代表作に「かまいたちの夜」「ひぐらしのなく頃に」など。


BLUE EYES「13怪談」より。縦書きは珍しいが、MSX作品のノベル形式の例。

MIDI
ミディと読む。本来は音楽機器同士、またはコンピュータとの通信規格のこと。
現在では主にシーケンスデータのことを指し、(WAVやMP3などと比べて)音の良くない曲データを暗に意味する場合が多い。

しかし90年代においては「MT-32」「SC-88Pro」(共にローランド)など「MIDI対応の音源」を指す言葉だった。MIDI音源は当時主流のFM音源より高品質な音が出せたことから、MIDI対応というのは一種のステータスであった。再生するだけの場合にも高価なMIDI音源が必要だったため、聴ける人は当時でも多くなかった。現在は作曲環境以外で使われることはほとんどない。

MSX用にもMIDIの外付けインタフェースやシーケンスソフトが発売されていた。最終機種である「FS−A1GT」は本体にMIDI端子が内蔵されている。
OPLLDriver
MSXのFM音源とPSG音源で音楽を鳴らすための「音源ドライバ」の一つ。

BASICのPLAY文は途切れなく鳴らし続けることが難しかったので、BGMをつけたい場合は音源ドライバが必要となった。
OPLLDriverと言った場合、MSX-MUSICのROMに内蔵された簡易なドライバを指す場合もある(「PROLOGUEすちゃらかDISK」などで使用)が、多くはRing.氏作のドライバを指す。BASICの命令を拡張することで簡単に曲が鳴らせたことと、雑誌に収録される機会が多かったのでアマチュアでは広く使われた。

MSXでは他にMGS、MPKといったドライバがよく使われた。これらは標準でBASICの命令を拡張するタイプではなかった(後にドライバとは別に作られた)ため、マシン語で作られたソフトで使用されることが多かった。

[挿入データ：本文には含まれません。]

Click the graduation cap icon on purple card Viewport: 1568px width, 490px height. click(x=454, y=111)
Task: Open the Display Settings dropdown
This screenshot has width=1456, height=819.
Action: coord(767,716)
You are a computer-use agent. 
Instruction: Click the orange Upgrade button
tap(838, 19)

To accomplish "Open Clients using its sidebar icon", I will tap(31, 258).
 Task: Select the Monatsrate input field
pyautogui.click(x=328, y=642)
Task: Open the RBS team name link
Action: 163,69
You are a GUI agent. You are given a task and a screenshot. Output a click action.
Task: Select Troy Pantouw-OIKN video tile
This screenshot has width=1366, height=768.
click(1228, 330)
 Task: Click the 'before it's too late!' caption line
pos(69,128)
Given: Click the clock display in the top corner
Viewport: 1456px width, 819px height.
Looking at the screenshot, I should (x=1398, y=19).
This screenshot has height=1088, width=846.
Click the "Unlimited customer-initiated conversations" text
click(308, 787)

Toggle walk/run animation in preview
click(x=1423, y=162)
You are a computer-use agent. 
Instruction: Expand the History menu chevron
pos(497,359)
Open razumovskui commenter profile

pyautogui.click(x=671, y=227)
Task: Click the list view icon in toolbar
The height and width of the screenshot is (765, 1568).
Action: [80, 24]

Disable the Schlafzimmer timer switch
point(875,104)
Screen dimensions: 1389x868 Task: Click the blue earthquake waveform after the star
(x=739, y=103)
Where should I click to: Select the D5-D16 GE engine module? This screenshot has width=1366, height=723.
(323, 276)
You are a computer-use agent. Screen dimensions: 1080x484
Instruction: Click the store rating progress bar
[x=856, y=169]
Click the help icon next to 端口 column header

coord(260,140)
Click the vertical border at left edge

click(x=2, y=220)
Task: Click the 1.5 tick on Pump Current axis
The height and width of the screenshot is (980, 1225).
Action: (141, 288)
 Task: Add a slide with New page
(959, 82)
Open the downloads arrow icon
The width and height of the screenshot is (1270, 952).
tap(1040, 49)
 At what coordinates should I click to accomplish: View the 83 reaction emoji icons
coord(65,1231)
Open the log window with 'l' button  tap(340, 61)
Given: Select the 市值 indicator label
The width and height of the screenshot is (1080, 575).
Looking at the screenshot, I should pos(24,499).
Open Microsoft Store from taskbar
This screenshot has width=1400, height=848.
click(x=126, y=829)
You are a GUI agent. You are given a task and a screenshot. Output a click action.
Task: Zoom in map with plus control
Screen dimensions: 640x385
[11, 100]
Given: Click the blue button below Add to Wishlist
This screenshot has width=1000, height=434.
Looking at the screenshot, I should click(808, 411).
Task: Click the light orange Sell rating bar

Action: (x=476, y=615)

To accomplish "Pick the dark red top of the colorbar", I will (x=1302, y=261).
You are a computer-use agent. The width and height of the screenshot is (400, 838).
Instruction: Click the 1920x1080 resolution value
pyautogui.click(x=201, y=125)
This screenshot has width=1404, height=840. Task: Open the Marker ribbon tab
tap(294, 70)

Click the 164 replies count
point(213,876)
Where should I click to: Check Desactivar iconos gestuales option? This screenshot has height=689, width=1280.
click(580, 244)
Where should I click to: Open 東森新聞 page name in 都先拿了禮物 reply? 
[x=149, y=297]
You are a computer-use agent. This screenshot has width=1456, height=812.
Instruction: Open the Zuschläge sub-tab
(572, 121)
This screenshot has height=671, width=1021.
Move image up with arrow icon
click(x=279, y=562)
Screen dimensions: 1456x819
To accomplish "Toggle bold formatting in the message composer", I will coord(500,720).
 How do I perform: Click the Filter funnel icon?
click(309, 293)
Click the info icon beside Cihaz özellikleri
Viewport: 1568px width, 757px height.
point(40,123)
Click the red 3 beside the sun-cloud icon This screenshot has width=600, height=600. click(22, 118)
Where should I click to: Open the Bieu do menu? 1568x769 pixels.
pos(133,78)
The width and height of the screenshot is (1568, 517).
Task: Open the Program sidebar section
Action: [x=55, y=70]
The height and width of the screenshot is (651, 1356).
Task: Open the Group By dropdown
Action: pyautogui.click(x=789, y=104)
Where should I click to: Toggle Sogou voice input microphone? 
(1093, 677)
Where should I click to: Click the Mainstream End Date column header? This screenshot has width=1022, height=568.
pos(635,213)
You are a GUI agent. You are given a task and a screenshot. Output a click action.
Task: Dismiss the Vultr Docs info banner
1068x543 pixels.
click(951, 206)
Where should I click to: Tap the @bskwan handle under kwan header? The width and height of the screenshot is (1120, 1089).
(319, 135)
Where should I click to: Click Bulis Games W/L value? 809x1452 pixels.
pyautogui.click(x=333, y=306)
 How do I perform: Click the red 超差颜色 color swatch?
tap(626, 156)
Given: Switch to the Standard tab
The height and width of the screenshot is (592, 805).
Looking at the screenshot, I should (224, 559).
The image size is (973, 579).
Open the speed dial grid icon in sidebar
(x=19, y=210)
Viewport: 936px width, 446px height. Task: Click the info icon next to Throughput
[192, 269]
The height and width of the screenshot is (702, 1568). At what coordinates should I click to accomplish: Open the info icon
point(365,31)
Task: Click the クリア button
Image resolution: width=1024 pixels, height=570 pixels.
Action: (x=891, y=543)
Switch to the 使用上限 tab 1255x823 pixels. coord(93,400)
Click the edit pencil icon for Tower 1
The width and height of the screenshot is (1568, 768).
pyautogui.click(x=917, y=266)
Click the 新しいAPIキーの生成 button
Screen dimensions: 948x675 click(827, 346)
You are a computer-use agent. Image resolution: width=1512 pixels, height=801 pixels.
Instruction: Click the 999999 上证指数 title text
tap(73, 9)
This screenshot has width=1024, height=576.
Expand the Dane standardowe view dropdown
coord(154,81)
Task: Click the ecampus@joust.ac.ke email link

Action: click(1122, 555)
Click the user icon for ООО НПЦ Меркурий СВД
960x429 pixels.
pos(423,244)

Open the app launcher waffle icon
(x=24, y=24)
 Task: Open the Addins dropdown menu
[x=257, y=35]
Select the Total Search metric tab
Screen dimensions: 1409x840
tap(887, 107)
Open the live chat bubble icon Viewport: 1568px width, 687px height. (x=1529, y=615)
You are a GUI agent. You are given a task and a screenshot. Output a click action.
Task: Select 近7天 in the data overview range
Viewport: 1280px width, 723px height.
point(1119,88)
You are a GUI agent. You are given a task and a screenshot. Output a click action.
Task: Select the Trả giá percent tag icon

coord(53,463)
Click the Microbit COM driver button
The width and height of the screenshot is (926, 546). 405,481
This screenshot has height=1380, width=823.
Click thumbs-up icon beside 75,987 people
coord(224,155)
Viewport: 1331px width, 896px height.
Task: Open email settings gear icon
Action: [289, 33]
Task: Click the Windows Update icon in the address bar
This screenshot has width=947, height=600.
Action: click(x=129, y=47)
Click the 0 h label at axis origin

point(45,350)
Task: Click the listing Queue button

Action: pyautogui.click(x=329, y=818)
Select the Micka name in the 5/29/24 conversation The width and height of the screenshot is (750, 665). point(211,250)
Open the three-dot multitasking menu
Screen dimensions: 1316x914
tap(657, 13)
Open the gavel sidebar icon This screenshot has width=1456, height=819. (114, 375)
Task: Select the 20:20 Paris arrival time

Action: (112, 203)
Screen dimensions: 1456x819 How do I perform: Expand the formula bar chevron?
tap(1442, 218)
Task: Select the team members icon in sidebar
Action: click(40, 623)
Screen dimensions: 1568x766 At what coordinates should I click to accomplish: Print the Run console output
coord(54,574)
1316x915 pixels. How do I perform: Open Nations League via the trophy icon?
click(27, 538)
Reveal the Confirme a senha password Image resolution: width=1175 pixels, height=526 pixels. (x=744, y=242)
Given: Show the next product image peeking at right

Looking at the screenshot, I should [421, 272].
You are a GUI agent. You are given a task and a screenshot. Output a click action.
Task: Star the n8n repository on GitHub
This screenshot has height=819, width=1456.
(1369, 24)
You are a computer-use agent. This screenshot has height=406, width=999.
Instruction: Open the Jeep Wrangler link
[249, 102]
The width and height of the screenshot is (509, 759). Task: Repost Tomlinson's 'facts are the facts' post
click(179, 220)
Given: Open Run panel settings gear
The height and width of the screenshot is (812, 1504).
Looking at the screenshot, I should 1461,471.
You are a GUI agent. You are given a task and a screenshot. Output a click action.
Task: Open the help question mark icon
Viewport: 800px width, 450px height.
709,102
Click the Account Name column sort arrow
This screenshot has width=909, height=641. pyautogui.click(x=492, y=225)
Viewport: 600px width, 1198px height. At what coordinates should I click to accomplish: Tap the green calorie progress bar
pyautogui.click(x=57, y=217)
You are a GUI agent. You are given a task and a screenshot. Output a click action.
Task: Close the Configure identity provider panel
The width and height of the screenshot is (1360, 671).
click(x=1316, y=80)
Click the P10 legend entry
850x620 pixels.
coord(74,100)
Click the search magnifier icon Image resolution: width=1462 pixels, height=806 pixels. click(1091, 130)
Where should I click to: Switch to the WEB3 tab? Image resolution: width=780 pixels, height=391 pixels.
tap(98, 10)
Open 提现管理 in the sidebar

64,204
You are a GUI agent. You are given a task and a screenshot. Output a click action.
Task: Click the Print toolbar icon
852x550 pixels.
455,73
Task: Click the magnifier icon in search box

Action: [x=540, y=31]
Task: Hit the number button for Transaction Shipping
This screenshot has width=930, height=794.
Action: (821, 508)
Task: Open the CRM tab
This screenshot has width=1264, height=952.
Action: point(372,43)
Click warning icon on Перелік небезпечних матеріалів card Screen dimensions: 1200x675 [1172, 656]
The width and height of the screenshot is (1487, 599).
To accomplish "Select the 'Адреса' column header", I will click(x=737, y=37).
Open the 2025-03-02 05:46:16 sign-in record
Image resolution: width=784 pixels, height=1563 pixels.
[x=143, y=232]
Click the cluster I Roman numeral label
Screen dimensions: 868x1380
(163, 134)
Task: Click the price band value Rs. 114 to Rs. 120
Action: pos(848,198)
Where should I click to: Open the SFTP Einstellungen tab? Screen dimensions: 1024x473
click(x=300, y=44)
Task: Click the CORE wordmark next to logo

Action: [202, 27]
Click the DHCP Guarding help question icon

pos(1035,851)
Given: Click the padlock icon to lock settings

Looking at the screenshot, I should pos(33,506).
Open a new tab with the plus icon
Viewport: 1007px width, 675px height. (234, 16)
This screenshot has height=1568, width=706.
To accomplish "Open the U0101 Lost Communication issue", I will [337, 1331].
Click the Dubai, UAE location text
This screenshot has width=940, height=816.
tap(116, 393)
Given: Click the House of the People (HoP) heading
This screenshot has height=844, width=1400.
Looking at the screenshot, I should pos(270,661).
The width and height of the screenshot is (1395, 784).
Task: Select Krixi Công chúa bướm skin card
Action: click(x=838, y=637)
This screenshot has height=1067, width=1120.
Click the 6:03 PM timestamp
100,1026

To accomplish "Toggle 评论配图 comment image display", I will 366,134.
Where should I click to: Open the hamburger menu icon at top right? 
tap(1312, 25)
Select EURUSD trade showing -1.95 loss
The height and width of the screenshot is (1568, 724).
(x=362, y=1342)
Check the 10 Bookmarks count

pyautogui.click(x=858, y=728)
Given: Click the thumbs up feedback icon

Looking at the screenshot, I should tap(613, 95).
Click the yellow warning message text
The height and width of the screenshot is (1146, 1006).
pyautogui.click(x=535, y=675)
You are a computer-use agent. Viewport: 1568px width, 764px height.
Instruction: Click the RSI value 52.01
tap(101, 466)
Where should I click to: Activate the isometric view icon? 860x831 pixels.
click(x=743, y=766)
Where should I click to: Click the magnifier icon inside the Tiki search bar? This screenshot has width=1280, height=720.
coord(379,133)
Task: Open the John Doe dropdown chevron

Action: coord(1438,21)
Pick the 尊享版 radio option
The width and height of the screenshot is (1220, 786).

OPLLDriverは他のドライバより曲が作りやすい反面、メモリを多く必要とするのが特徴。BASICから利用する場合、作曲用の「GRAPH」キーを押すと早送りになってしまう機能を無効にできない欠点はあったが、あまり問題にされてはいない。
RAMディスク
本体RAMの一部をディスクドライブと同様に使う機能のこと。

MSXは本体内のRAMを64KBより多く積んでいてもBASICで使えるメモリ量は増えない。残りを高速な、しかし電源を切ると消えてしまうディスクとして使うことができた。フロッピーディスクから転送する時間は必要だが、その後は高速にアクセスできる。よく使うファイルを起動直後に一括してコピーするのが一般的である。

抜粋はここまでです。